Posted on 08/30/2003 11:59:46 AM PDT by Cathryn Crawford

FDR's Raw Deal Exposed

August 30, 2003

BY THOMAS ROESER

For 70 years there has been a holy creed--spread by academia until accepted by media and most Americans--that Franklin D. Roosevelt cured the Great Depression. That belief spurred the growth of modern liberalism; conservatives are still on the defensive where modern historians are concerned.

Not so anymore when the facts are considered. Now a scholar at the libertarian Cato Institute has demonstrated that (a) not only did Roosevelt not end the Depression, but (b) by incompetent measures, he prolonged it. But FDR's myth has sold. Roosevelt, the master of the fireside chat, was powerful. His style has been equaled but not excelled.
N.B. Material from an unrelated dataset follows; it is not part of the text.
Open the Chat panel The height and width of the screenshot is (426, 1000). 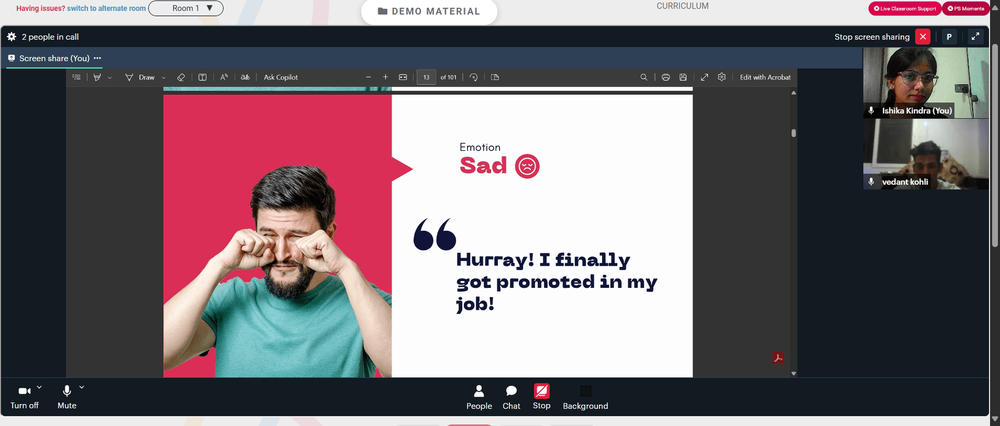point(511,397)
Throughout the New Deal period, median unemployment was 17.2 percent. Joblessness never dipped below 14 percent, writes Jim Powell in a preview of his soon-to-be-published (by Crown Forum) FDR's Folly: How Franklin Roosevelt and His New Deal Prolonged the Great Depression. Powell argues that the major cause of the Depression was not stock market abuses but the Federal Reserve, which contracted the money supply by a third between 1929 and 1933. Then, the New Deal made it more expensive to hire people, adding to unemployment by concocting the National Industrial Recovery Act, which created some 700 cartels with codes mandating above-market wages. It made things worse, ''by doubling taxes, making it more expensive for employers to hire people, making it harder for entrepreneurs to raise capital, demonizing employers, destroying food . . . breaking up the strongest banks, forcing up the cost of living, channeling welfare away from the poorest people and enacting labor laws that hit poor African Americans especially hard,'' Powell writes.
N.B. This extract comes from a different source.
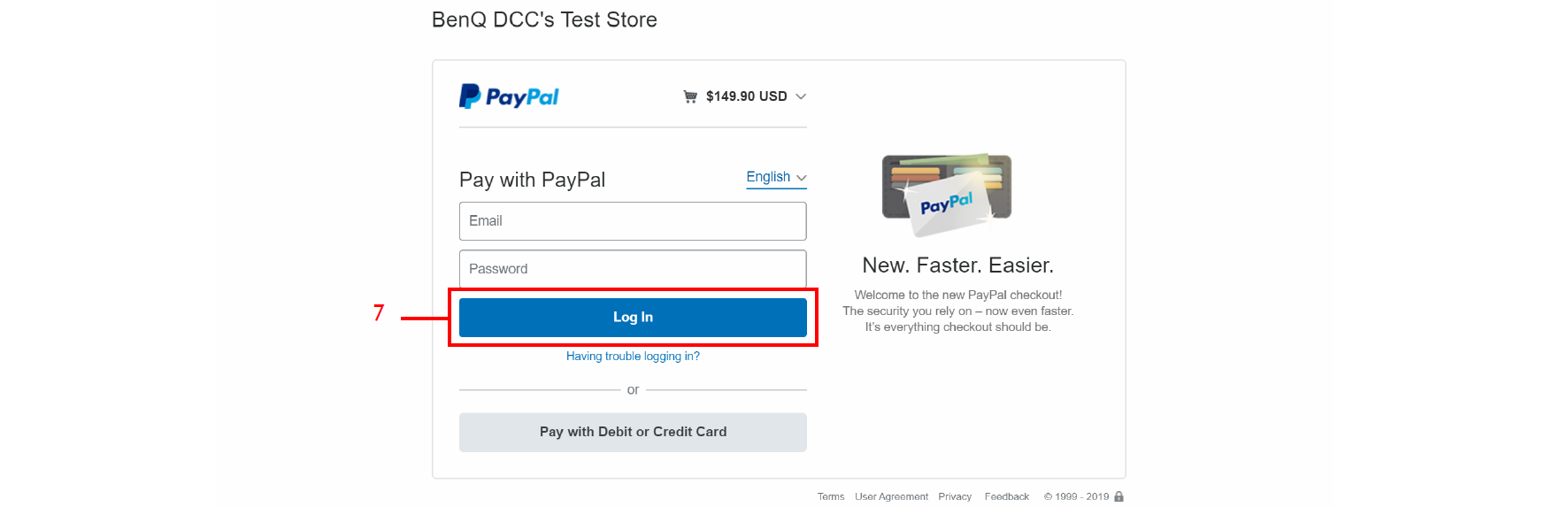Open the Terms footer link
This screenshot has width=1568, height=507.
[x=831, y=496]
Taxes spiraled (as a percentage of gross national product), jumping from 3.5 percent in 1933 to 6.9 percent in 1940. An undistributed profits tax was introduced. Securities laws made it harder for employers to raise capital. In ''an unprecedented crusade against big employers,'' the Justice Department hired 300 lawyers, who filed 150 antitrust lawsuits. Winning few prosecutions, the antitrust crusade not only flopped, but wracked an already reeling economy. At the same time, a retail price maintenance act allowed manufacturers to jack up retail prices of branded merchandise, which blocked chain stores from discounting prices, hitting consumers.

Roosevelt's central banking ''reform'' broke up the strongest banks, those engaged in commercial investment banking, ''because New Dealers imagined that securities underwriting was a factor in all bank failures,'' but didn't touch the cause of 90 percent of the bank failures: state and federal unit banking laws. Canada, which allowed nationwide branch banking, had not a single bank failure during the Depression. The New Deal Fed hiked banks' reserve requirement by 50 percent in July 1936, then increased it another 33.3 percent. This ''triggered a contraction of the money supply, which was one of the most important factors bringing on the Depression of 1938--the third most severe since World War I. Real GNP declined 18 percent and industrial production was down 32 percent.''

Roosevelt's National Recovery Administration hit the little guy worst of all, Powell writes. In 1934, Jacob Maged, a 49-year-old immigrant, was fined and jailed three months for charging 35 cents to press a suit rather rather than 40 cents mandated by the Fed's dry cleaning code. The NRA was later ruled unconstitutional. To raise farm prices, Roosevelt's farm policy plowed under 10 million acres of cultivated land, preventing wheat, corn and other crops from reaching the hungry. Hog farmers were paid to slaughter about 6 million young hogs, protested by John Steinbeck's The Grapes of Wrath. New Deal relief programs were steered away from the South, the nation's poorest region. ''A reported 15,654 people were forced from their homes to make way for dams,'' Powell writes. ''Farm owners received cash settlements for their condemned property, but the thousands of black tenant farmers got nothing.''

In contrast, the first Depression of the 20th century, in 1920, lasted only a year after Warren Harding cut taxes, slashed spending and returned to the poker table. But with the Great Depression, the myth has grown that unemployment and economic hardship were ended by magical New Deal fiat. The truth: The Depression ended with the buildup to World War II.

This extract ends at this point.